Tuesday, November 16, 2010

Will Expiring Federal Grant Program for Solar be Extended?

A federal grant program aimed at spurring investment in the U.S. solar industry expires at the end of this year, and its supporters are scrambling to get it extended in the lame-duck session of Congress that started this week.

Prospects for renewal dim considerably come January when a new Congress takes over, with a Republican-controlled House of Representatives and a shrunken Democratic majority in the Senate. Many Republicans want to reverse the Obama administration's U.S. energy policy of focusing on renewable energy sources like solar and wind power.

The solar grant program is set to expire at the end of next month, but the White House wants Congress to keep it around longer.

Vice President Joe Biden praised the solar grants last week at an event for the Middle Class Task Force.

"We have to continue to invest in clean energy, so we're also calling on Congress to extend a program that has been really successful," Biden said.

Fans of the program credit it with helping the United States install roughly 1,000 megawatts of solar-electric capacity this year, sustaining thousands of jobs in construction and installation and supplying enough power for up to 220,000 homes.

That is more than double the solar capacity installed in 2009 and around triple that of the year before, according to the Solar Energy Industries Association.

The program was created last year under the American Recovery and Reinvestment Act. Under an already existing program, developers of renewable-energy initiatives could apply for investment tax credits that cover up to 30 percent of a project's costs.

The Recovery Act tweaked that program so that applicants could apply for cash grants instead of tax credits. To qualify for a grant, projects must start construction by December 31. If they start after that, they qualify instead for a tax credit.

The grant program is "critical," said Recurrent Energy chief executive Arno Harris. "It gives us confidence that there are going to be lenders and investors out there with the appetite to fund these projects," he said.

Recurrent was bought last month by Japan's Sharp Corp for $305 million.

At industry leader First Solar Inc, an extension "would make financing easier and cheaper," spokesman Alan Bernheimer said about its plants under development.

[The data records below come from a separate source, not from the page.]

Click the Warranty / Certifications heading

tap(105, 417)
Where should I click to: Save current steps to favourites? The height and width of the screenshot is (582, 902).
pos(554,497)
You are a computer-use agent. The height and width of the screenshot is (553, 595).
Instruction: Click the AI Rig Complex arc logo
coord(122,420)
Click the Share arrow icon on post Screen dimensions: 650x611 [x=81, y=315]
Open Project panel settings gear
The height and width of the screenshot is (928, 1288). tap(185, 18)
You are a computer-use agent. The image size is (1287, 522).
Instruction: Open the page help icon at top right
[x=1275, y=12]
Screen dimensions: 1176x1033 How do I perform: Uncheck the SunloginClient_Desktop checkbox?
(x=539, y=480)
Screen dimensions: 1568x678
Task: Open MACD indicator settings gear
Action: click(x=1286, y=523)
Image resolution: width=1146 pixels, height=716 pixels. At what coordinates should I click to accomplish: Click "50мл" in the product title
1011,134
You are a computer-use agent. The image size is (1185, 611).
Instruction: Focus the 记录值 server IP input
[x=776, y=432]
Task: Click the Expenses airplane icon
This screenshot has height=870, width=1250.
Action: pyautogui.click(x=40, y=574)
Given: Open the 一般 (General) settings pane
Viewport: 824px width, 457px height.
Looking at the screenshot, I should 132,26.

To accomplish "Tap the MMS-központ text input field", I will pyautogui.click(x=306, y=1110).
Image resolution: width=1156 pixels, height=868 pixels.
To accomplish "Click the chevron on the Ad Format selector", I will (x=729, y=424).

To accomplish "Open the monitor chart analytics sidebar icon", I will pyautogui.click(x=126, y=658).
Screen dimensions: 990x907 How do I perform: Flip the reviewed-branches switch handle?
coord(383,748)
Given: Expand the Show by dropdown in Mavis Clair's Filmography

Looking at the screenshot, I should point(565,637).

If the grant program expires, many developers will be looking for investors who need to offset taxable income with tax credits.

In a weak economy, there aren't as many of those investors, developers say. And borrowing against future tax credits costs more than borrowing against future cash grants-- typically, around 2 percentage points more, developers say. The project must be completed before the Treasury Department allots the cash or tax credit.

If the solar grant program gets extended, it will likely be part of a bigger bill dealing with extending some or all of the tax cuts created by President George W. Bush, analysts say.

Working in favor of an extension is the program's successful track record. It has helped more than 1,300 renewable energy projects in 41 states, according to the Solar Energy Industries Association, making it popular with many members of Congress.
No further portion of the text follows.